Data-driven demand reallocation in facility networks

In health care systems with variable demand and limited resources, congestion in emergency rooms can grow rapidly, increasing wait times and operational inefficiencies. Strategies for centrally reallocating nonurgent patients among facilities with different levels of saturation can be adopted to deal with these peak influxes. By applying optimization models and equity criteria in an emergency room network, the approach allows for better balancing of demand and capacity, significantly reducing waiting times, and improving the overall management of patient flows.

When service demand is variable and resources are limited, the risk of congestion grows rapidly: waiting times increase, intake capacity is reduced, and cascading inefficiencies are generated. The COVID-19 pandemic has amplified these dynamics, making clear the need for more integrated and coordinated solutions to manage peak influx and overflow of patients.

In this context, we proposed a centralized patient reallocation strategy focused on non-urgent cases.
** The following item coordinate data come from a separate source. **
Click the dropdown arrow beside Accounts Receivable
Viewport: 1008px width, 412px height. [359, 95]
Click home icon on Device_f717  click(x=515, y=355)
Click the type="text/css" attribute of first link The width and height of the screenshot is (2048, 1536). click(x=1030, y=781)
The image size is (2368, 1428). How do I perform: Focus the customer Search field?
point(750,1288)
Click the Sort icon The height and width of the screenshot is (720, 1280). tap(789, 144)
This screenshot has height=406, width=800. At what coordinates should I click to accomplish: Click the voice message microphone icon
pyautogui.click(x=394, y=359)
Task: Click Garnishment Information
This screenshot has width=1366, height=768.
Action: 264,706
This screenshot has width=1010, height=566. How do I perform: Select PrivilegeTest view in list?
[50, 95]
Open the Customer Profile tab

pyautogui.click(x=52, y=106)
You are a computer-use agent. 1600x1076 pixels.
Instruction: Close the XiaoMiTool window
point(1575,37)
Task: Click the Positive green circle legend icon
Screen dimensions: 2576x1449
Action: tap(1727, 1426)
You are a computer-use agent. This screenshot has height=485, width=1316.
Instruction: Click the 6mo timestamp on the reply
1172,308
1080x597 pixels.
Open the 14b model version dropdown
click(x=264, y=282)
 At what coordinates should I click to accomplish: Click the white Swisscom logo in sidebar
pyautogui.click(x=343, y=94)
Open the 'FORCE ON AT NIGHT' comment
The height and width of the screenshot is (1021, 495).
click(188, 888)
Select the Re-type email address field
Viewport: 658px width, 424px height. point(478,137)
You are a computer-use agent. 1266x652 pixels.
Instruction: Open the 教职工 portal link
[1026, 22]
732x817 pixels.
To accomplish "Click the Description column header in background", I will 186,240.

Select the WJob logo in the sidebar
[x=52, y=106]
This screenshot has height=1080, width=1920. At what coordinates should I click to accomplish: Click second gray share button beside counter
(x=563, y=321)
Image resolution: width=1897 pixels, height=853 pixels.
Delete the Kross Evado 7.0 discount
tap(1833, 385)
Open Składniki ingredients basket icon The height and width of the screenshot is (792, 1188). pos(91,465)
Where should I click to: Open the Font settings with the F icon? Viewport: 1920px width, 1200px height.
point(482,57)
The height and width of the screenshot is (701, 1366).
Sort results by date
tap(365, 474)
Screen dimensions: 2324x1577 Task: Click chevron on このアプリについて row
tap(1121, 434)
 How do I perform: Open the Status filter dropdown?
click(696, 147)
The idea is to take advantage of demand-capacity imbalances between facilities: when a hospital is saturated, some of the load can be redirected to less congested facilities, improving the distribution of patients throughout the system and reducing overall congestion.

The implementation was developed in a network of 4 emergency rooms affiliated with a single ASST that have an annual number of accesses exceeding 100,000.

Methodological strategy

Step 1 – Stochastic Optimization Model
Development of a stochastic model to optimize the reallocation of nonurgent patients under uncertainty scenarios, with objectives of:

  • Minimize the overall time in the system (waiting + handling)
  • Balancing demand and capacity between hospitals/clinics

Step 2 – Pooling (patient grouping) and fairness criteria
Introduction of patient pooling strategies and fairness constraints to ensure reallocation:

  • flexible (adaptable to peaks)
  • fair (avoiding making patients wait beyond reasonable time intervals),

Results

Better flow management
The on-demand approach reduces wait times by 25-30%, accelerating access to care and increasing throughput.

Optimizing “fleet”/transfers
Pooling strategy increases the number of reallocated patients on average, reducing fleet costs by 5-10%.

Greater stability in resource planning
Consistent routing strategy reduces waiting time by about 10 percent, making resource allocation more predictable and facilitating optimal fleet sizing.